GJ 3685

Observation data Epoch J2000 Equinox ICRS
- Constellation: Leo
- Right ascension: 11^{h} 47^{m} 40.74723^{s}
- Declination: +00° 15′ 20.1018″
- Apparent magnitude (V): 13.34

Characteristics
- Spectral type: M4V
- V−R color index: +1.22
- R−I color index: +1.55
- Variable type: Flare star

Astrometry
- Radial velocity (R_{v}): 7.02±0.32 km/s
- Proper motion (μ): RA: −314.284 mas/yr Dec.: −100.757 mas/yr
- Parallax (π): 53.1361±0.0304 mas
- Distance: 61.38 ± 0.04 ly (18.82 ± 0.01 pc)

Details
- Surface gravity (log g): 4.5 cgs
- Temperature: 3100 K
- Metallicity: 0.23
- Rotational velocity (v sin i): 5.60±1.40 km/s
- Other designations: LP 613-49, LTT 13239, G 10-49, G 11-21

Database references
- SIMBAD: data
- ARICNS: data

= GJ 3685 =

Star in the constellation Leo

GJ 3685 is a star in the constellation of Leo. It is extremely faint; its apparent magnitude is 13.3, and can only be seen with a ten-inch (25 cm) telescope (see Limiting magnitude). Based on a parallax of 53.1361 milliarcseconds, the system is located 61.4 ly away from the Earth.

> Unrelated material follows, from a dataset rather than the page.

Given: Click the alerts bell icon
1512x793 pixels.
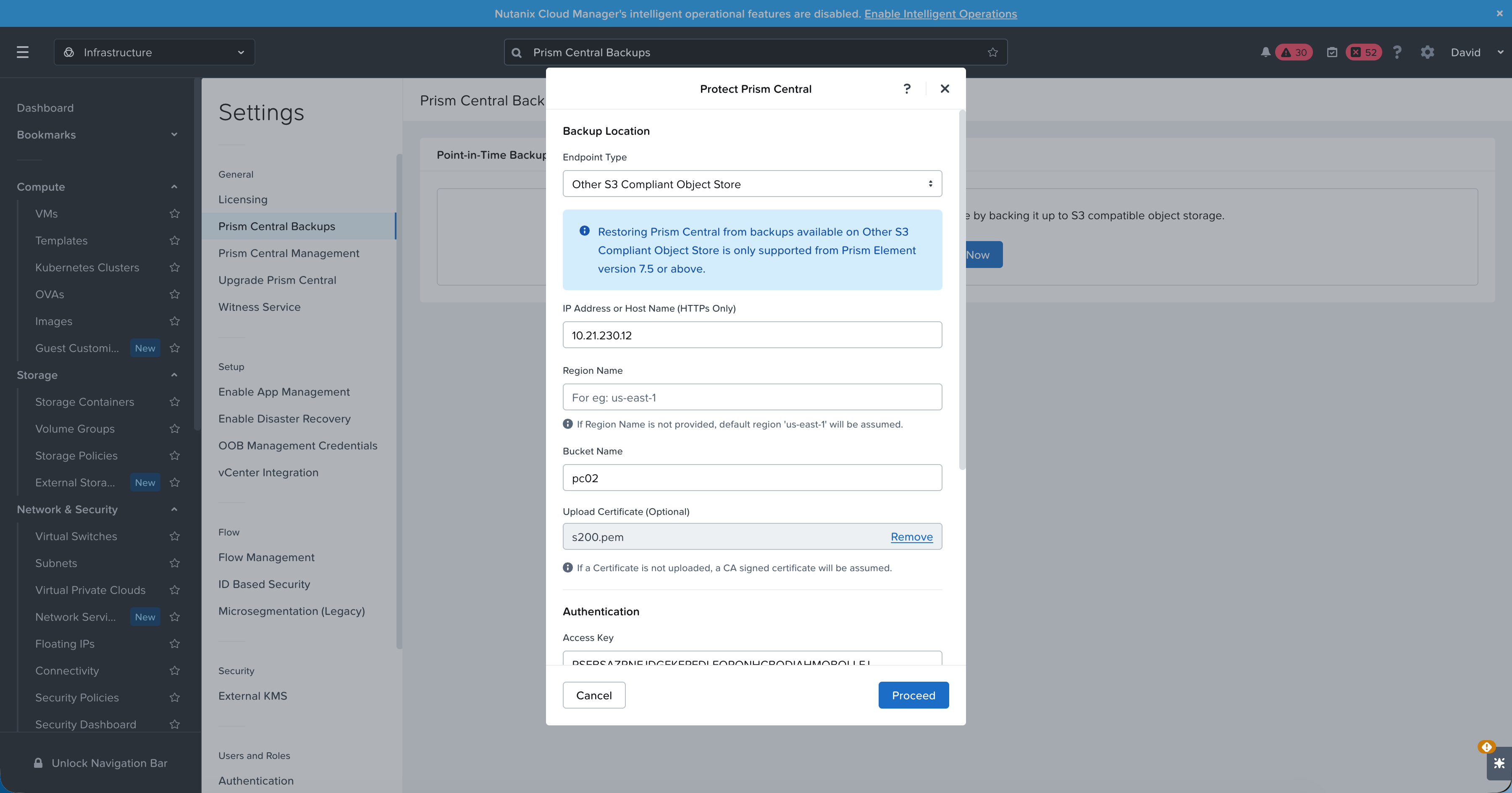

This is a part of a binary star system consisting of two components separated by 24. The primary component, GJ 3685 (also known as GJ 3685 A), is a very old red dwarf that is also a flare star. A 20-minute flare was observed in 2004 by the GALEX satellite. Its companion, GJ 3686, is another faint red dwarf with a spectral type of M5. It is also known as LP 613-50 and is also located roughly the same distance as its primary.